-------- 本文 --------

テーマは君子に関することですが、学習について、息子の鯉(お祝いに王様か
ら鯉をいただいたのが命名の由来だそうです)に説明するシーンがあります。
論語を研究したことはないのですが、印象に残っています。
もしかすると私の誤解であって、専門家の先生から叱責を受けるかもしれませ
んが、「わたくし流」に解釈して紹介しましょう。
文章は正確ではありませんが、ダイジェストすると、こういった話になります。
 
早春の朝、庭を散歩する孔子が、「ホーホケキョ」と鳴くうぐいすの声を聞き、
息子の鯉に、
「お父さんうぐいすが鳴いたね。今に、赤ちゃんうぐいすが鳴くよ」
というと、「ケッキョ!」と不器用に鳴く声が聞こえてきます。
「この赤ちゃんうぐいすは、親の鳴き方を一所懸命に真似て、繰り返し、繰り
返し練習するのだよ。赤ちゃんうぐいすにとって、学ぶということは、親の鳴
き方を真似するのであり、習うということは、何回も練習し、失敗を重ねるこ
とであって、やがて、親鳥のように、鳴けるようになるのだよ」
余談になりますが、ある年の夏に上高地へ行ったとき、大正池でうぐいすの親
子の鳴き声を聞きましたが、この話とそっくりで感激しました。
 
さて、幼児の教育は、勉強ではなくて学習ではないでしょうか。
受験勉強も「強いて勉める」のではなく、「学び習う」のが望ましく、また、
そうあるべきだと思います。

-------- 提供データ --------

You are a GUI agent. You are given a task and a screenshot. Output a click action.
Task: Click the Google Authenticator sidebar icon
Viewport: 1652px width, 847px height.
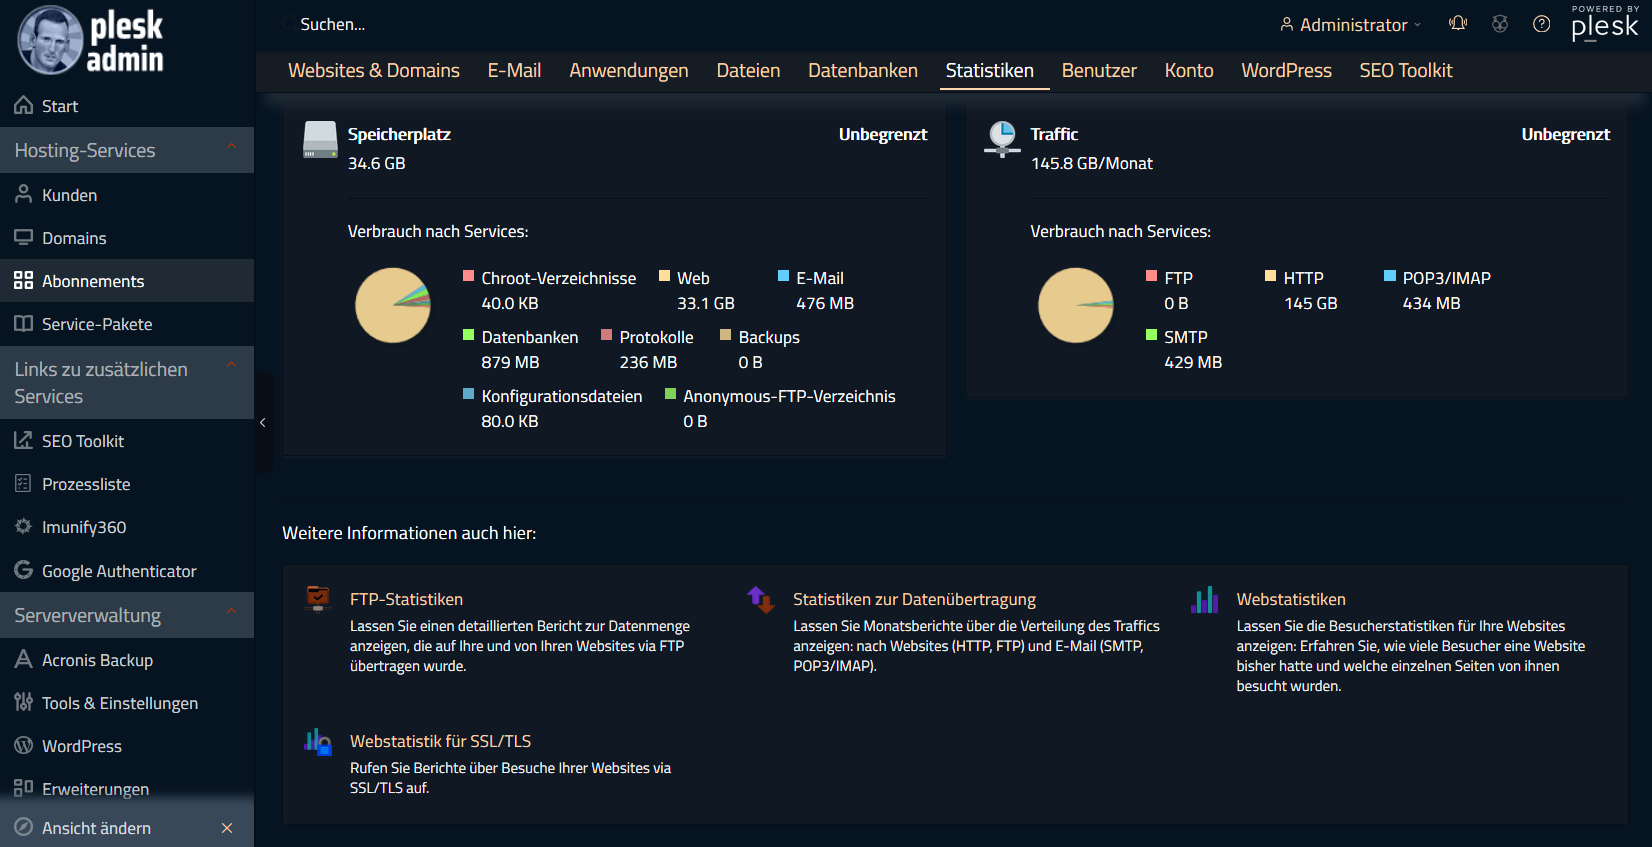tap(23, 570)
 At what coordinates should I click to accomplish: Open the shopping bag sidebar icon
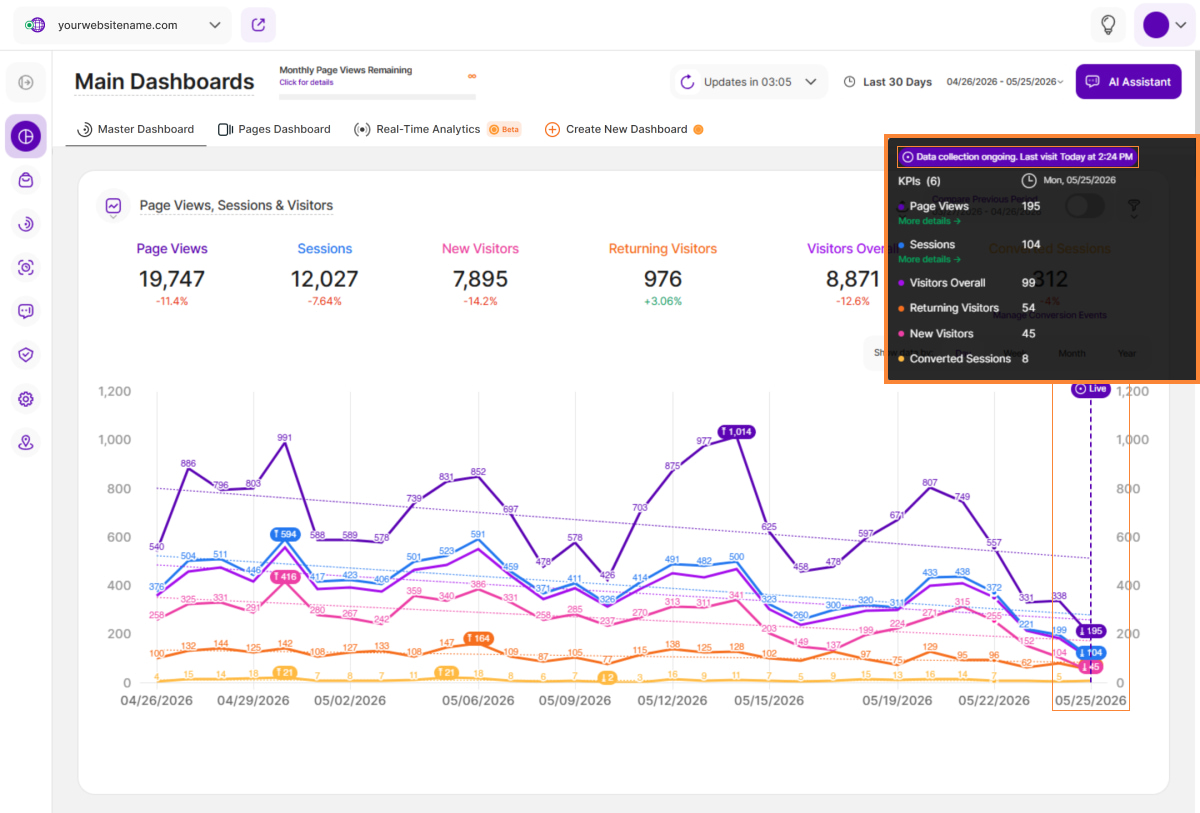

--------

- _課題の内容_: 論語と学習についての文章から、「文章は正確ではありませんが、ダイジェストすると、こういった話になります。」から「とであって、やがて、親鳥のように、鳴けるようになるのだよ」」までの部分を一字も変えずに書き写してください。

- _解答_:
文章は正確ではありませんが、ダイジェストすると、こういった話になります。
 
早春の朝、庭を散歩する孔子が、「ホーホケキョ」と鳴くうぐいすの声を聞き、
息子の鯉に、
「お父さんうぐいすが鳴いたね。今に、赤ちゃんうぐいすが鳴くよ」
というと、「ケッキョ!」と不器用に鳴く声が聞こえてきます。
「この赤ちゃんうぐいすは、親の鳴き方を一所懸命に真似て、繰り返し、繰り
返し練習するのだよ。赤ちゃんうぐいすにとって、学ぶということは、親の鳴
き方を真似するのであり、習うということは、何回も練習し、失敗を重ねるこ
とであって、やがて、親鳥のように、鳴けるようになるのだよ」